Dataset records:
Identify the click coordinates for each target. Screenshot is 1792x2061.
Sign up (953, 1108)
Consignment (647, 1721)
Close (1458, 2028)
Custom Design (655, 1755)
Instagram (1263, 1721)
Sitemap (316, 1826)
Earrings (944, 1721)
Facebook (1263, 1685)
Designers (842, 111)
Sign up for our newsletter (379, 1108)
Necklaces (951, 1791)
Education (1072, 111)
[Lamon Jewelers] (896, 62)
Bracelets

Task description:
With the first line of the material as the start and the line containing "Education (1072, 111)" as the end, repeat that span exactly and add nothing.

Solution below:
Identify the click coordinates for each target. Screenshot is 1792x2061.
Sign up (953, 1108)
Consignment (647, 1721)
Close (1458, 2028)
Custom Design (655, 1755)
Instagram (1263, 1721)
Sitemap (316, 1826)
Earrings (944, 1721)
Facebook (1263, 1685)
Designers (842, 111)
Sign up for our newsletter (379, 1108)
Necklaces (951, 1791)
Education (1072, 111)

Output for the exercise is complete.